Pourtant, dans les marchés des quartiers d’Abidjan, la capitale économique du pays, des enfants portent des bagages, travaillent à cirer des chaussures, à être des apprentis de « gbaka », des vendeurs de rue. Derrière les hauts murs des grandes résidences cossues de la high society, s’affairent de petites mains. Souvent maltraités, ces enfants ne sont pas à la une de l’actualité de la conscience comme ceux des plantations de cacaoyers.
Là encore, il ne faut pas tomber sous le coup de l’auto-flagellation pour plaire aux lobbies du cacao ou du chocolat. Il faut en effet, savoir établir un tableau synoptique des réalités africaines qui diffèrent de celles des occidentaux.
L'argument du travail socialisant
En voyage aux Etats-Unis pour affronter les grands chocolatiers américains face à la question du travail des enfants dans la cacaoculture, la Première Dame a développé l'argument du travail socialisant, différent d’une exploitation économique d’enfants. Et cela a fait mouche ! 
Pour les grands chocolatiers, il y aurait une organisation tacite de recrutement et de placement d’enfants dans les plantations de cacaoyers, afin de maintenir la première place. Sans nier le phénomène, qui est plus du fait des ressortissants de certains pays de la sous-région dont les compatriotes sont très nombreux dans la filière cacao, il n’y a aucune organisation protégée par l’Etat. Et, il ne faut pas donner l’impression que la filière cacao est la plus minée. L’orpaillage clandestin détourne des enfants des salles de classe. Il faut y jeter un coup d’œil tout comme dans les marchés des communes d’Abidjan. Ce n’est pas loin.
Cibler les Ambassadeurs des pays acheteurs de cacao
D’ailleurs, des services d’encadrement existent pour recueillir ces enfants à qui ces prébendiers vendent aux parents, une scolarisation en Côte d’Ivoire pour une réussite sociale.

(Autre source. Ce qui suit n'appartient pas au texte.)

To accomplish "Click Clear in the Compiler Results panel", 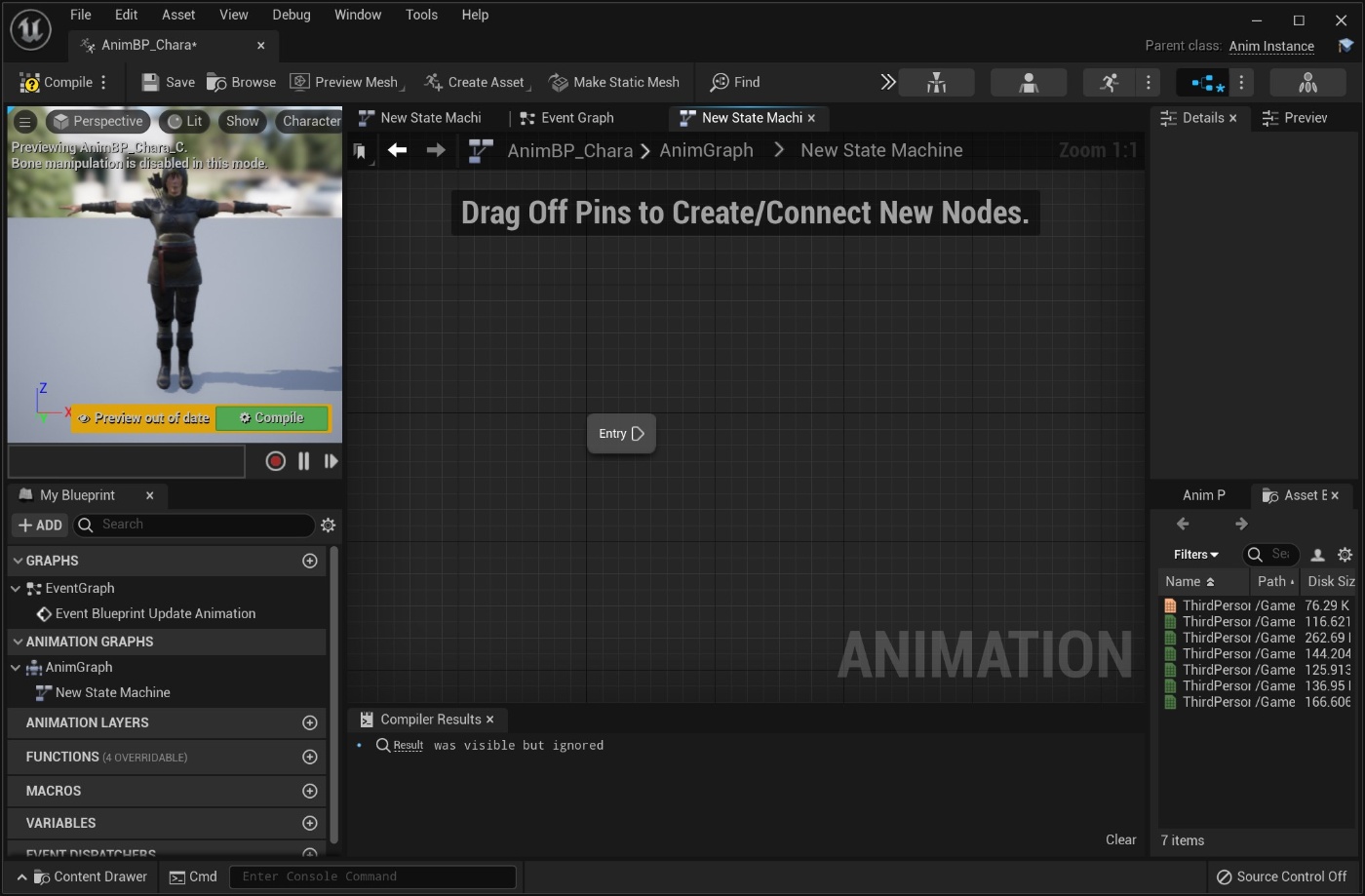I will (1120, 839).
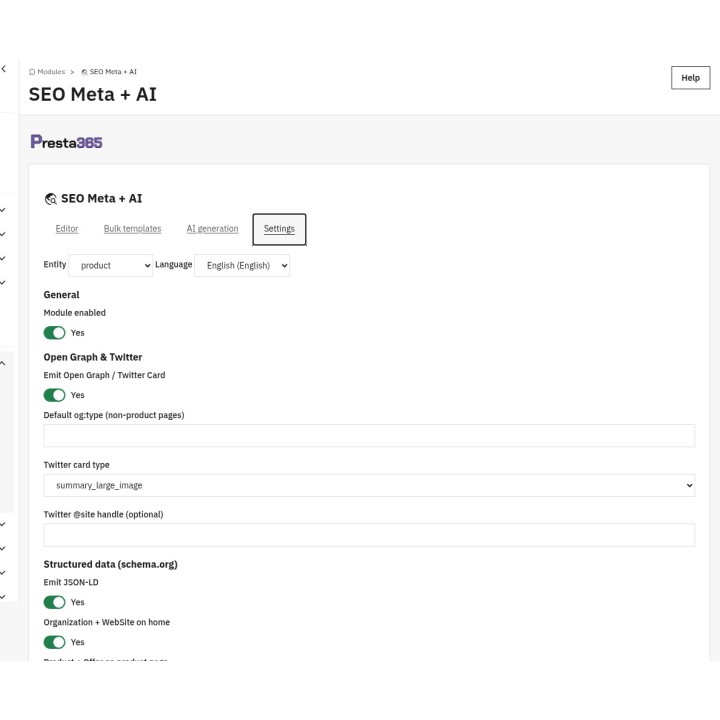Open the Bulk templates tab

pyautogui.click(x=132, y=229)
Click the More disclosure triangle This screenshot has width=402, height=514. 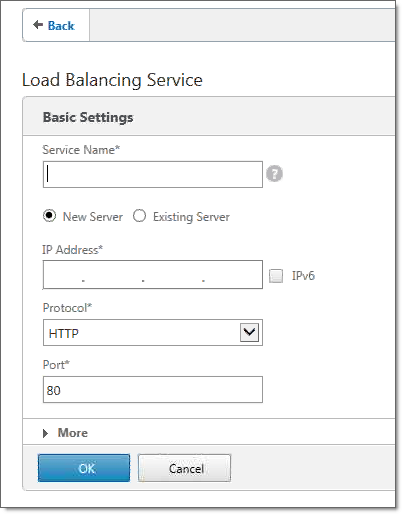point(45,433)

Pour ceux-ci, le réveil est souvent terrible. Ce sont eux qu’il faut sauver, pas nos enfants à qui on apprend le travail anoblissant, par lequel tous les « grands types », issus de familles pauvres, sont passés, du primaire au secondaire. Avec leurs parents pendant les congés scolaires et vacances ou avec le tuteur.
Les Ivoiriens ne pratiquent pas d’exploitation d’enfants. Car, chez nous, l’enfant qui part au champ avec ses parents, apprend ainsi à dessiner son destin, le chemin possible de sa réussite sociale. Il ne lui est pas remis une machette ni une houe afin de plier l’échine au soleil de 5 h à 18 h. Non ! On l’amène à ne pas fuir le champ et paresser pour, au final, être un voleur craint. Il va observer, apprendre à poser un piège, identifier les pas d’un gibier, le cri d’un oiseau, la beauté de la nature, prévoir une pluie bienfaitrice.
C’est en cela qu'un genre d’opération Coup de poing doit avoir pour cible les Ambassadeurs des pays acheteurs de notre cacao. Il faut les envoyer au champ, leur faire toucher du doigt notre réalité du « travail de l’enfant » et non une exploitation économique que l’on croit, à tort ou à raison, planifiée dans les plus hautes sphères du pouvoir. Les opérations de charme avec une nuée de journalistes, c’est bien, mais avec les ambassadeurs, directeurs généraux de chocolatiers, d’exportateurs de cacao, ce serait mieux.